Hi everyone!
I’m very new to PyTorch or python although I know basics of programming. I’m trying to process some MR images in DICOM format to classify them into two classes. I’ve created a custom dataset class (code bellow) and I would like to know if I’m thinking it right.
So, my questions are:
How can I improve my code? Is it a good idea to create a list (image pixel_data, label) or should I use another approach? In __getitem__ is it a good practice to use a dictionary?
import os
import torch
import pydicom
import numpy as np
import torchvision.transforms as transforms
from torch.utils.data import Dataset
"""
# Train images: ImageData/train/0; ImageData/train/1
# Test images: ImageData/test/0; ImageData/test/1
# Classes: "not_operable": 0; "operable":1
#
# set_file_matrix():
# Count total items in sub-folders of root/image_dir:
# Create a list with all items from root/image_dir "(pixel_array, label)"
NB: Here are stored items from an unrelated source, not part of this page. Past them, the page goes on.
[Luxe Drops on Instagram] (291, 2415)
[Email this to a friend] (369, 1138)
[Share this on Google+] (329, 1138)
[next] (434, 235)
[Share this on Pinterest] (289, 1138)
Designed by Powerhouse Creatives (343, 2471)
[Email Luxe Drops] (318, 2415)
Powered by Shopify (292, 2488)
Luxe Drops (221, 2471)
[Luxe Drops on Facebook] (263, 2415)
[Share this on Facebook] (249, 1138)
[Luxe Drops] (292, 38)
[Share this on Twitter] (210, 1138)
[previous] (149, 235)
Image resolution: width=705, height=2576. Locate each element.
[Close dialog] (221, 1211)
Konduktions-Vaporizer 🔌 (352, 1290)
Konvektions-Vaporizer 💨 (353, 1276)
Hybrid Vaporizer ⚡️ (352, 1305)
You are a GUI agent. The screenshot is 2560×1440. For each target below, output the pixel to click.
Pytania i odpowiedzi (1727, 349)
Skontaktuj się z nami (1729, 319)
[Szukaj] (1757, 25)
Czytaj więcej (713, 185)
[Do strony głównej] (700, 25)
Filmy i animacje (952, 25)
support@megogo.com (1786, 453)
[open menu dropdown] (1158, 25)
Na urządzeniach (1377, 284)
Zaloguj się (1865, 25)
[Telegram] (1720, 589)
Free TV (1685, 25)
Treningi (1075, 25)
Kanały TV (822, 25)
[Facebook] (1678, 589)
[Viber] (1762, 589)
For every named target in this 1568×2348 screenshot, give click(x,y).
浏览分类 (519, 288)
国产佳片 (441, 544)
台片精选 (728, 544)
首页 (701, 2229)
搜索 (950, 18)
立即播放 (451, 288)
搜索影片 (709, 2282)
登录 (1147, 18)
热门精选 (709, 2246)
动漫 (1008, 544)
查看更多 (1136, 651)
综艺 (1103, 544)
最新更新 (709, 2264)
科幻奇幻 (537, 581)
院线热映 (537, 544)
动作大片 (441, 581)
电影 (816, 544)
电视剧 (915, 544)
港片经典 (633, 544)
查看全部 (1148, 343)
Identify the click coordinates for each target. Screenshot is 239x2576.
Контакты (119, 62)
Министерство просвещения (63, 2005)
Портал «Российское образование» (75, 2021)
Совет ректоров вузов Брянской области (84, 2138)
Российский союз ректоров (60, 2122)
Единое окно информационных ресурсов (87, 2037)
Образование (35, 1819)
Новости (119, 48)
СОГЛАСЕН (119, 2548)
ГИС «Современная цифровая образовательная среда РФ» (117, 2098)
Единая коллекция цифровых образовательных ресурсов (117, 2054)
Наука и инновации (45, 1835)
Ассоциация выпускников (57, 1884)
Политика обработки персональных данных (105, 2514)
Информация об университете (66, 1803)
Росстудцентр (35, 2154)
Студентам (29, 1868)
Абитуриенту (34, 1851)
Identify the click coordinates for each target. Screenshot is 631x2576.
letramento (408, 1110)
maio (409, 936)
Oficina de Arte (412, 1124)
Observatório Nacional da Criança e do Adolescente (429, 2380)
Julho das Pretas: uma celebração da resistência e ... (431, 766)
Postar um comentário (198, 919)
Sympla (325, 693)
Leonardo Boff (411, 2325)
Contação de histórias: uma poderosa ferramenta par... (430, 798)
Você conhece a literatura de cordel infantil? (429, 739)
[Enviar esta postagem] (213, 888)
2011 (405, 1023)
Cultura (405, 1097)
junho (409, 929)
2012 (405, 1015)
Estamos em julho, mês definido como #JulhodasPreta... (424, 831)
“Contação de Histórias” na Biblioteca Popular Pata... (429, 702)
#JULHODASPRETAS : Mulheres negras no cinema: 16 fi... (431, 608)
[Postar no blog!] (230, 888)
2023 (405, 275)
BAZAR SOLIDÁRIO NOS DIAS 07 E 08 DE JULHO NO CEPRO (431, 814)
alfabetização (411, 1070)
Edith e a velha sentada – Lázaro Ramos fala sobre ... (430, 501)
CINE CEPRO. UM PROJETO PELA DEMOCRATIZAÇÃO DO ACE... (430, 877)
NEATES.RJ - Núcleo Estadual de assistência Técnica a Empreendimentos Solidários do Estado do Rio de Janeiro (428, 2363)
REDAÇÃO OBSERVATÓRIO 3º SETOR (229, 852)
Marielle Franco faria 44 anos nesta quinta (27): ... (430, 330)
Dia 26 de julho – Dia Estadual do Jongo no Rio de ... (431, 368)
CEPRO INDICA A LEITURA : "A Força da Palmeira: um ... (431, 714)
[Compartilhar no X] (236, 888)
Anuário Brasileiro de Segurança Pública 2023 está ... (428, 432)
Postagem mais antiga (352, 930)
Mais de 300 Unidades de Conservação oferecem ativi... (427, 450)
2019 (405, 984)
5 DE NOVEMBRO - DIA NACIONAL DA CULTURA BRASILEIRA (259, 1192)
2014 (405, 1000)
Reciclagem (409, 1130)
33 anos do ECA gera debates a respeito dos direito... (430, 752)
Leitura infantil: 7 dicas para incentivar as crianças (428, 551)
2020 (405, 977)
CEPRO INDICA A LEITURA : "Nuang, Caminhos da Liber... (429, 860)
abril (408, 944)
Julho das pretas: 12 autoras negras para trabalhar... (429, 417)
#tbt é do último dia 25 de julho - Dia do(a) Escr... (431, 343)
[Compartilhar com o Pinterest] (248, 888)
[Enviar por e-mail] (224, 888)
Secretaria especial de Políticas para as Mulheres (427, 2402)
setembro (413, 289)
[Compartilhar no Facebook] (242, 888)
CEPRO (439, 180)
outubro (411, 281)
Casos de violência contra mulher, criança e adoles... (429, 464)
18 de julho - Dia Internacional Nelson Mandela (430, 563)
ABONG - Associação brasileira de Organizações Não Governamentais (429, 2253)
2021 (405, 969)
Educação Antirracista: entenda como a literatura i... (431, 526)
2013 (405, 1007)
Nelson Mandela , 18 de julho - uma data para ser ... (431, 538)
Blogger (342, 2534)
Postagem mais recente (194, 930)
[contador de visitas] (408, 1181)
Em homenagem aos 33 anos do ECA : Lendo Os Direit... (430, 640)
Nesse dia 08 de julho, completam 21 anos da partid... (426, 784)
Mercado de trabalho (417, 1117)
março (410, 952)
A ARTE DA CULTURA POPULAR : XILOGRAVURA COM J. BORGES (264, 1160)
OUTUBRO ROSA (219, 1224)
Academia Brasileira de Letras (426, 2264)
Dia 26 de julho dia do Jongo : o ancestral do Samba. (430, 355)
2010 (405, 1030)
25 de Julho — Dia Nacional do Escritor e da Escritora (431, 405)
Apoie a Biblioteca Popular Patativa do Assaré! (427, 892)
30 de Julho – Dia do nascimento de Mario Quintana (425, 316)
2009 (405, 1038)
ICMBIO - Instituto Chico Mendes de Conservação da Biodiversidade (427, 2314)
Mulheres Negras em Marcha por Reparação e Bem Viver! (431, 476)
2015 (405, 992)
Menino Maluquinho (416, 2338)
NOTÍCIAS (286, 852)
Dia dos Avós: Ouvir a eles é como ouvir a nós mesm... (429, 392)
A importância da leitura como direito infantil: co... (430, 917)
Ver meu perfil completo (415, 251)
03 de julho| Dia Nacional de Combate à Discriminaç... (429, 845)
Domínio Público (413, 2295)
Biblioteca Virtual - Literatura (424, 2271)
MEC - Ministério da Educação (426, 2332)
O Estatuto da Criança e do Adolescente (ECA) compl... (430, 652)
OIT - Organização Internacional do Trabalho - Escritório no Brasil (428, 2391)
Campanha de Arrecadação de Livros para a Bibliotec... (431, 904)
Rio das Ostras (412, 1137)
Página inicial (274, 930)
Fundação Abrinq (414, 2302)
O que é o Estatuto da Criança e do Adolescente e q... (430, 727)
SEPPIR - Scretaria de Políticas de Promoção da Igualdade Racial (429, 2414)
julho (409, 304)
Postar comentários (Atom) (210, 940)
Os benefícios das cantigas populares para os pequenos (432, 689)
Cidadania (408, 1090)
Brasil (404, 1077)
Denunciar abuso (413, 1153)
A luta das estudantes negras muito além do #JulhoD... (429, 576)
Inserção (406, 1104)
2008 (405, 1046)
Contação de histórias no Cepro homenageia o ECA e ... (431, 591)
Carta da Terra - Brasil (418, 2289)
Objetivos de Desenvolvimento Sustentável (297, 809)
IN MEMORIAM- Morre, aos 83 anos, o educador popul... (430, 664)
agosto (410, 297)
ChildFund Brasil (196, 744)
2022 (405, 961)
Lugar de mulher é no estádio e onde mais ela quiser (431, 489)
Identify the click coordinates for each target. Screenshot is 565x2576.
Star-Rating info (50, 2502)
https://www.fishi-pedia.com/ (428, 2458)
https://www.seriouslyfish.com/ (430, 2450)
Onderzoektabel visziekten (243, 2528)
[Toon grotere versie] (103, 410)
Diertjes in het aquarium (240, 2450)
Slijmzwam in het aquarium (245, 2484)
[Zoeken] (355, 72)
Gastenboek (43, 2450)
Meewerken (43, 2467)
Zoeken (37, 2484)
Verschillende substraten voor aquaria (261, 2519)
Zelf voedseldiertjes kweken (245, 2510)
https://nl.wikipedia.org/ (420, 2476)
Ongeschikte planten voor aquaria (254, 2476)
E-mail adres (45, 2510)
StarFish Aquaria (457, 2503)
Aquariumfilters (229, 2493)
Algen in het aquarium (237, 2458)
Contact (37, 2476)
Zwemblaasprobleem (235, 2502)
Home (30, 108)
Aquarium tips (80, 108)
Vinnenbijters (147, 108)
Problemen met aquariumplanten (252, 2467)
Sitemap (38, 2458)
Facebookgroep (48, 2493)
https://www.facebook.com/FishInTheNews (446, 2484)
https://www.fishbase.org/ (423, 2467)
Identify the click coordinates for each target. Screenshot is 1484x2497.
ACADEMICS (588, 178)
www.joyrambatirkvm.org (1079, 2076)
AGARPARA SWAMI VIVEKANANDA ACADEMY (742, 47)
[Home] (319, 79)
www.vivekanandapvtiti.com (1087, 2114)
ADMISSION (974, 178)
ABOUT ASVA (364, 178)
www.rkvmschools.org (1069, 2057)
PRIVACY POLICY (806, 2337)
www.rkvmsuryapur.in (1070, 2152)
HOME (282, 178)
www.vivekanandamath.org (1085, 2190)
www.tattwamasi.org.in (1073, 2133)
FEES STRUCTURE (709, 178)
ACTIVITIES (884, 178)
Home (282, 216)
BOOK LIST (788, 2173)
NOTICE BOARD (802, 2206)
# Takes label from sub-folder name "0" or "1"
"""
class DicomDataset(Dataset):
def __init__(self, root, image_dir):
self.image_dir = os.path.join(root, image_dir) # ImageData/train or ImageData/test
self.data = self.set_file_matrix()
self.transform = transforms.Compose([
transforms.Resize(128),
transforms.CenterCrop(128)
])
def __len__(self):
return len(self.data)
def set_file_matrix(self):
# count elements
total = 0
root = self.image_dir
folders = ([name for name in os.listdir(root)
if os.path.isdir(os.path.join(root, name))])
for folder in folders:
new_path = os.path.join(root, folder)
contents = len([name for name in os.listdir(new_path) if os.path.isfile(os.path.join(new_path, name))])
total += contents
# create list(img_name, label)
files = []
labels = ([name for name in os.listdir(root)
if os.path.isdir(os.path.join(root, name))])
for label in labels:
new_path = os.path.join(root, label)
file_list = os.listdir(new_path)
for file in file_list:
files.append([file, label])
return files
def __getitem__(self, index):
image_file = pydicom.dcmread(os.path.join(self.image_dir, self.data[index][1], self.data[index][0]))
image = np.array(image_file.pixel_array, dtype=np.float32)[np.newaxis] # Add channel dimension
image = torch.from_numpy(image)
label = float(self.data[index][1])
if self.transform:
image = self.transform(image)
return {'image': image, 'label': label}
Thanks in advance!